By Marc Jones and Kevin Buckland
LONDON/TOKYO, March 17 (Reuters) – European stock markets consolidated strong gains in Asia on Thursday, after China signaled more support for its faltering economy and the Federal Reserve approved its first rate hike. interest in more than three years.
* Traders continued to keep an eye on the devastating war in Ukraine, with hopes of a possible peace deal downplayed though alive. They are also pending whether the Bank of England will raise rates again later.
* The EuroSTOXX 600 was down 0.1% after an initial advance. Earlier gains of 3.5% in both Tokyo’s Nikkei and emerging market stocks saw MSCI’s main global index continue to improve, climbing more than 6% in the past three days, after a torrid start to the year.
* “The reaction this morning and tonight validates that the markets pay that the Fed is in line or ahead of the curve and doing the right thing” in raising rates, said Robert Alster of Close Brothers Asset Management.

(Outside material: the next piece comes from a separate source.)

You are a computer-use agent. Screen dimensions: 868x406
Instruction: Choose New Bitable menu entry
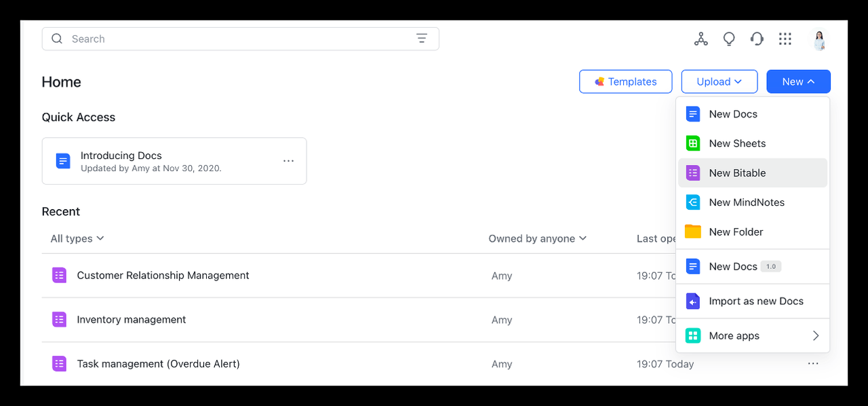click(737, 173)
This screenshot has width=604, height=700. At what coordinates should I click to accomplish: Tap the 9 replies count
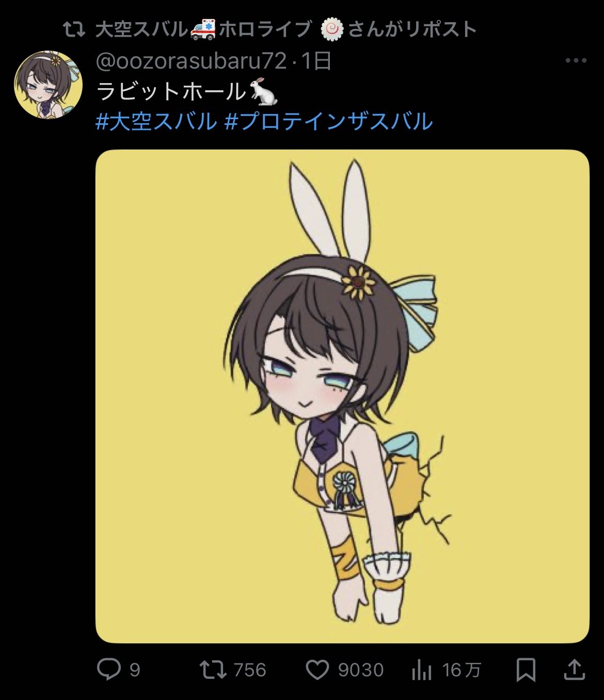coord(134,670)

* Bond markets were also starting to stabilize after yields soared to nearly three-year highs following the Fed’s signal that it also plans to raise rates at every meeting for the rest of this year to aggressively curb the inflation.

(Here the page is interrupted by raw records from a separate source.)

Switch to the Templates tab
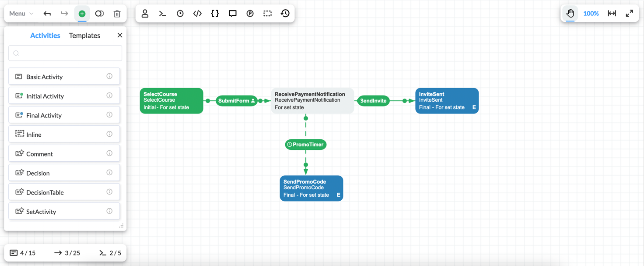The image size is (644, 266). (x=84, y=35)
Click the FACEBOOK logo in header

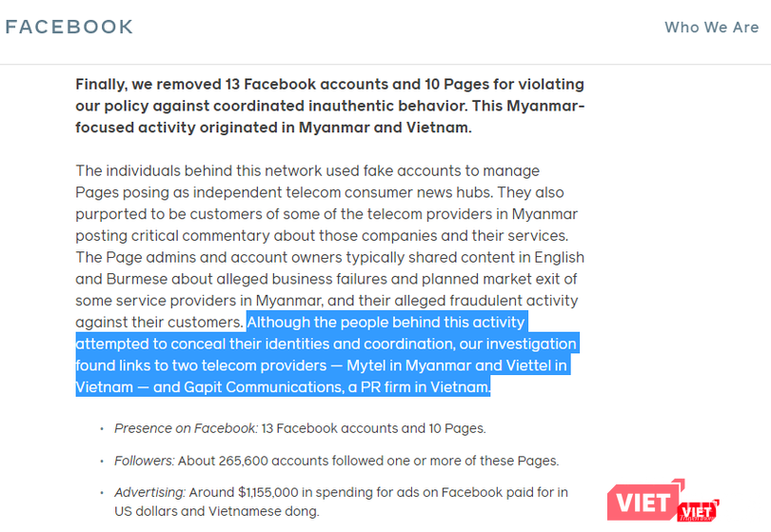(x=69, y=28)
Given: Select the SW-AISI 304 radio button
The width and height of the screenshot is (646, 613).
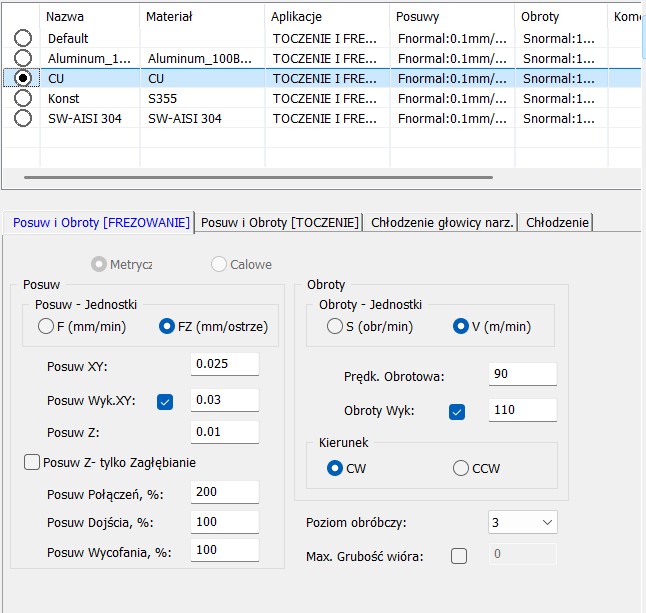Looking at the screenshot, I should [x=23, y=118].
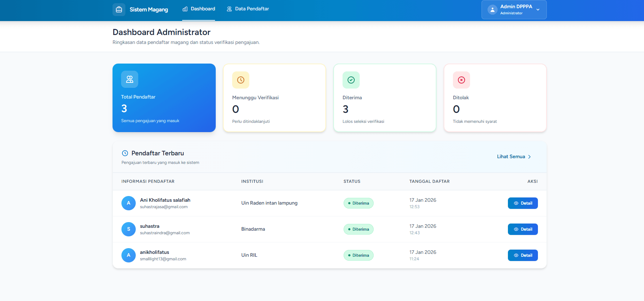Click the Total Pendaftar users icon

pos(130,79)
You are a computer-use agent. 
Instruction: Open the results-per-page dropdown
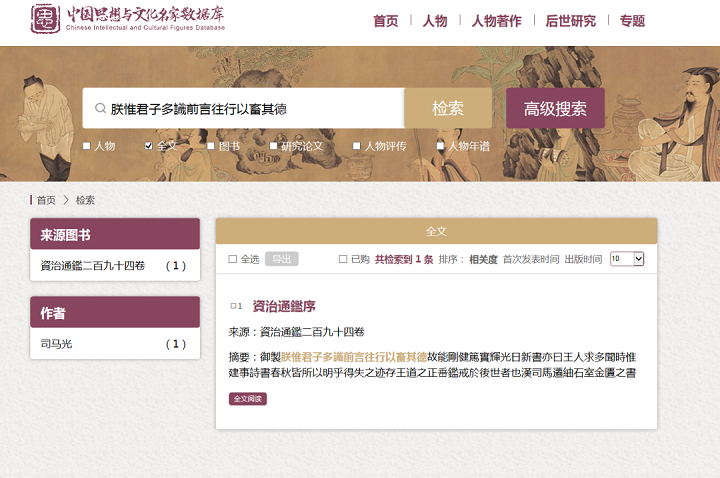tap(627, 259)
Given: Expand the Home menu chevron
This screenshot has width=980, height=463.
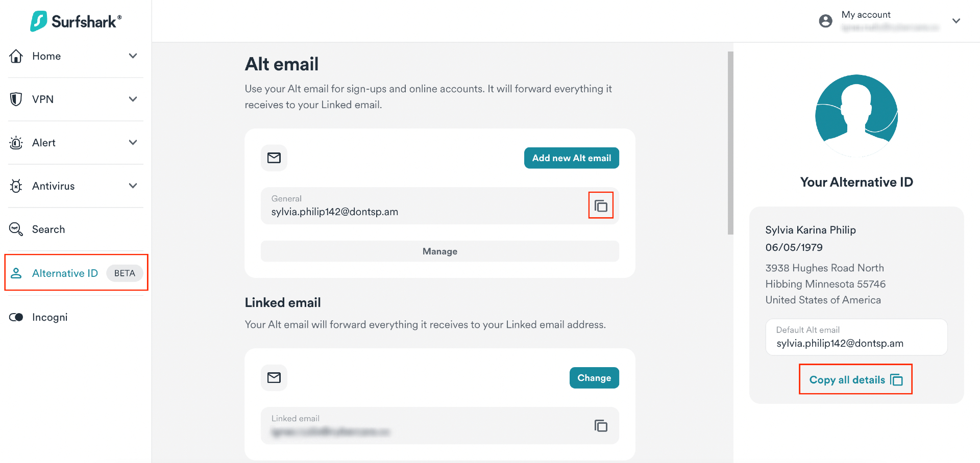Looking at the screenshot, I should coord(133,56).
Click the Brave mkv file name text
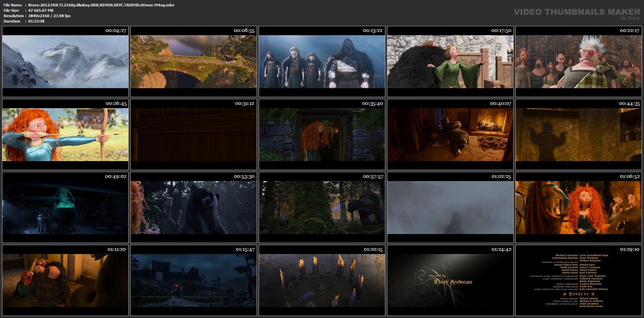644x318 pixels. click(101, 5)
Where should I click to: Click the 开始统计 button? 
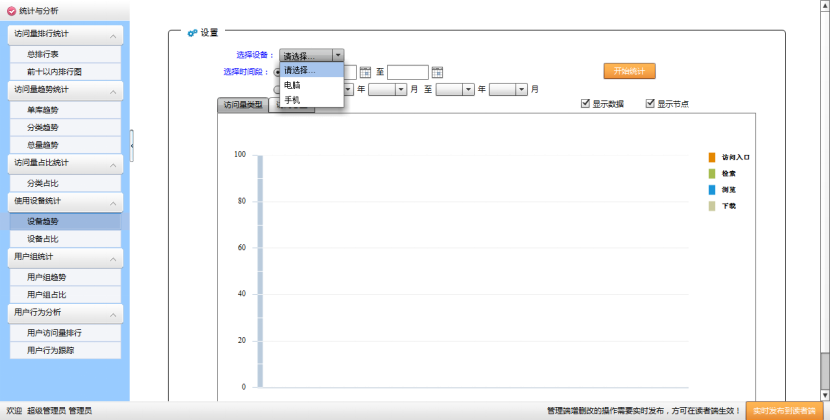click(x=629, y=71)
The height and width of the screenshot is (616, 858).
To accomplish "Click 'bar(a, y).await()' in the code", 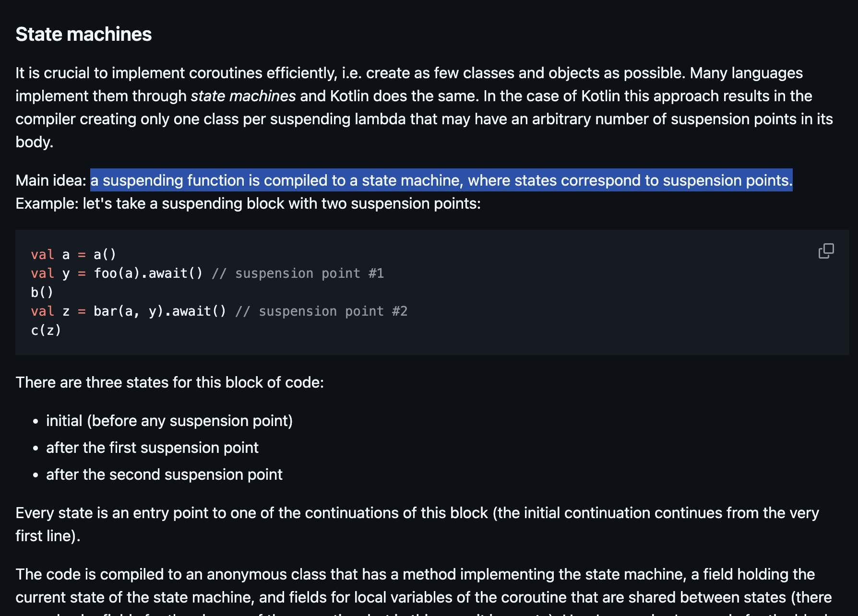I will 160,311.
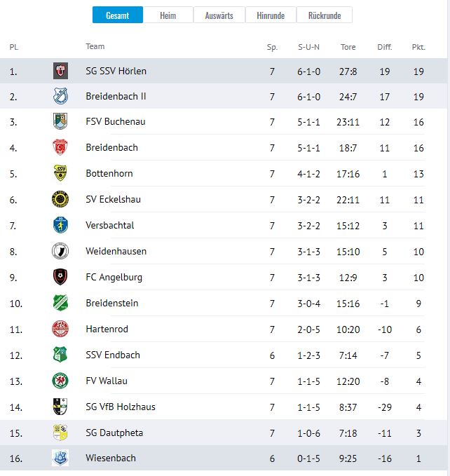Click the Breidenbach II club logo
450x476 pixels.
[60, 96]
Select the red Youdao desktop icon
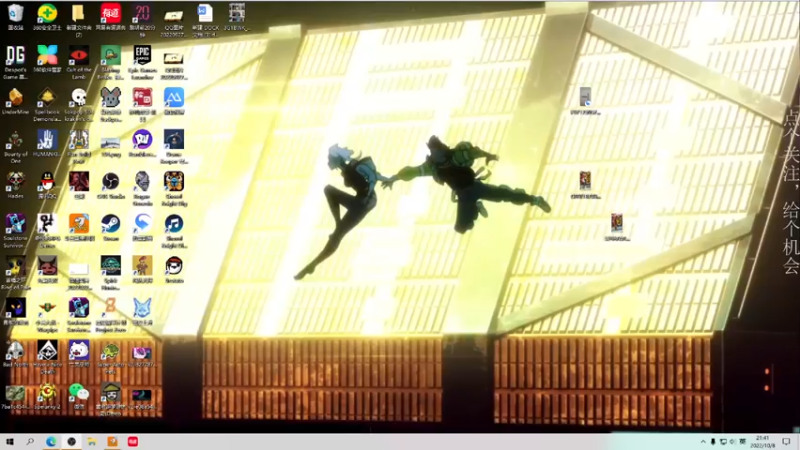Image resolution: width=800 pixels, height=450 pixels. tap(111, 17)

* 10-year US Treasury notes were trading at 2.12% and the benchmark 10-year German Bund yield was down two basis points at 0.382%, having started the day higher, extending the previous session’s gains to reach 0.408%, its maximum since November 2018.
* The more optimistic sentiment in recent days signifies that there are “less excuses for central banks to delay policy tightening,” ING rate strategies said in a note to clients.
* The dollar, however, was trading lower in the currency markets. The dollar index, which compares the greenback to six major currencies, weakened slightly to 98,476, after falling 0.5% the day before.
* Where the US currency did show some strength was against its Japanese pair, trading at 118.82 yen, not far off the over six-year high of 119.13 hit overnight.